- _Aim of the exercise_: Return copies of the lines below that mention "computer".

== Segment start ==

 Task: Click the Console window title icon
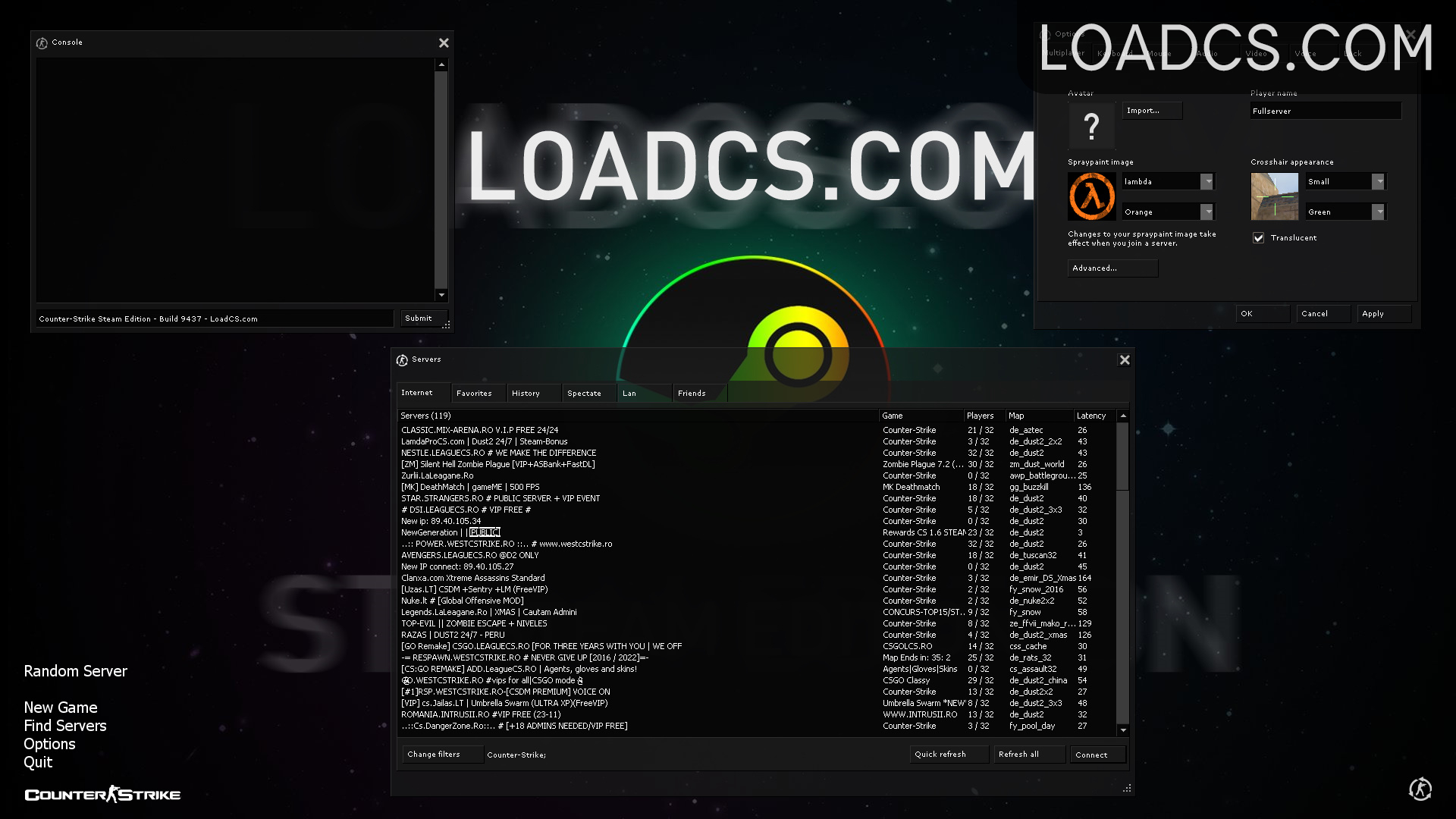tap(42, 43)
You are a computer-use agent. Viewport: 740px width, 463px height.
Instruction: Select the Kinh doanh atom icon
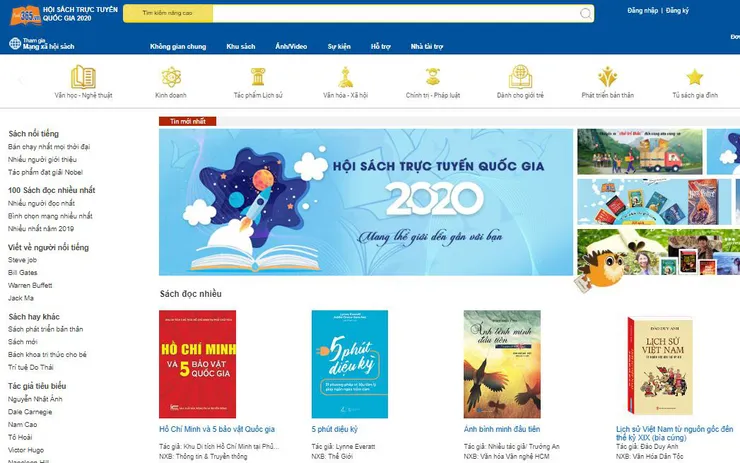pyautogui.click(x=171, y=77)
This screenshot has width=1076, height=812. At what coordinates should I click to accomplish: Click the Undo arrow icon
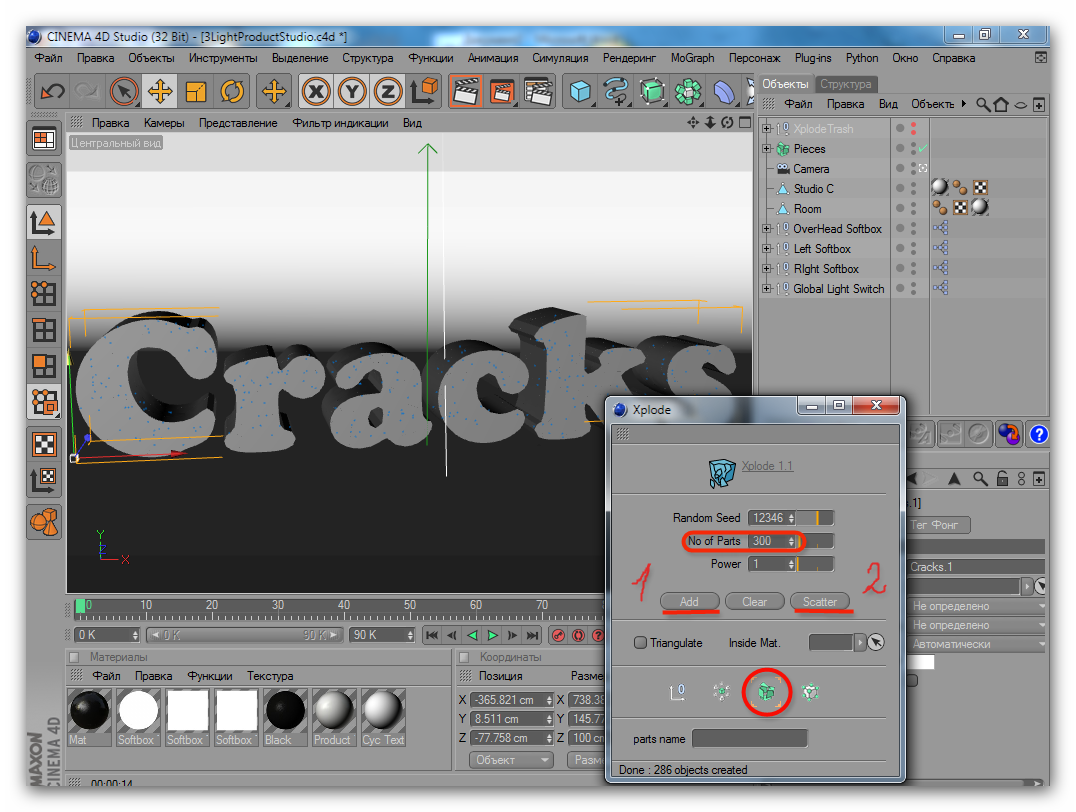(x=52, y=91)
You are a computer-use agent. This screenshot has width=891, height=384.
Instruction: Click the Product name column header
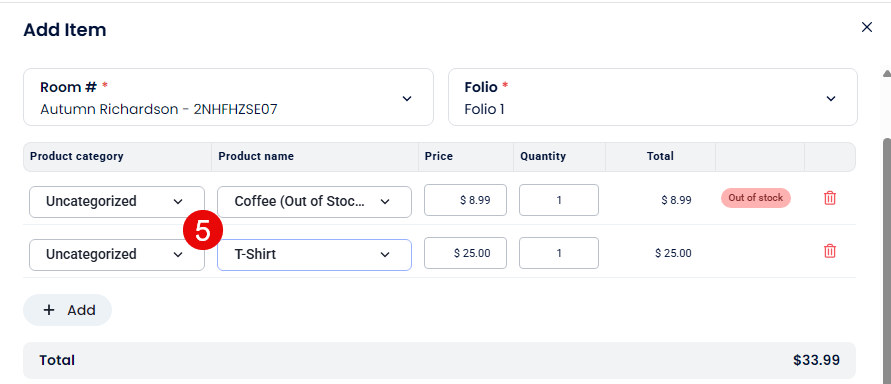(x=256, y=156)
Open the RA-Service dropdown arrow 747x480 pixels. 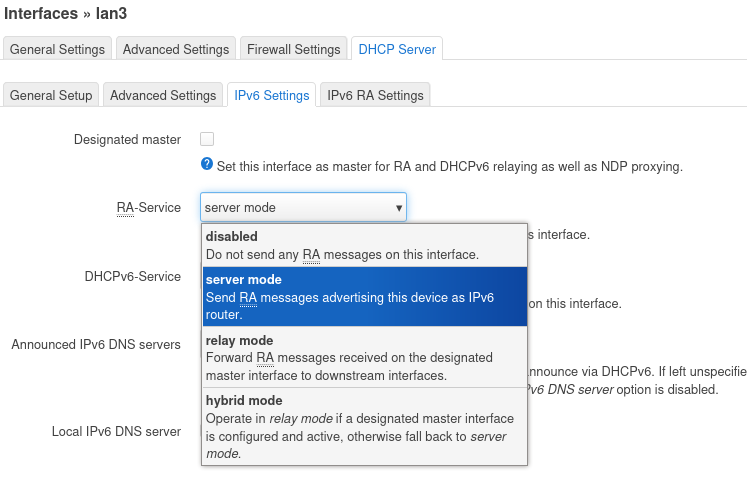[399, 208]
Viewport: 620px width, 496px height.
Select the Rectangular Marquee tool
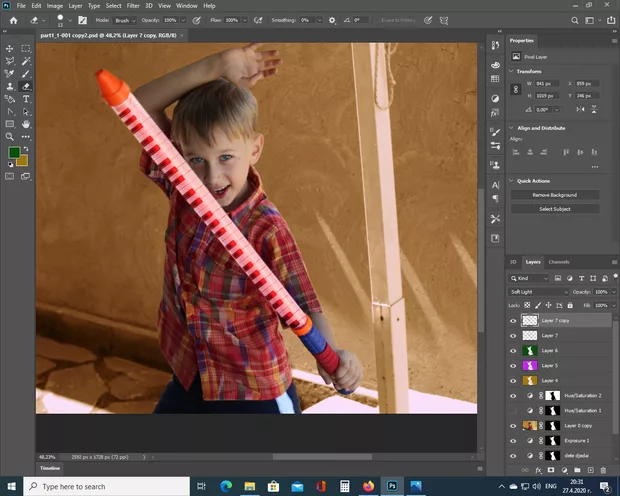(x=26, y=48)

== Segment end ==

- _Result_:
You are a computer-use agent. Viewport: 740px width, 463px height.
You are a computer-use agent. This screenshot has width=891, height=384.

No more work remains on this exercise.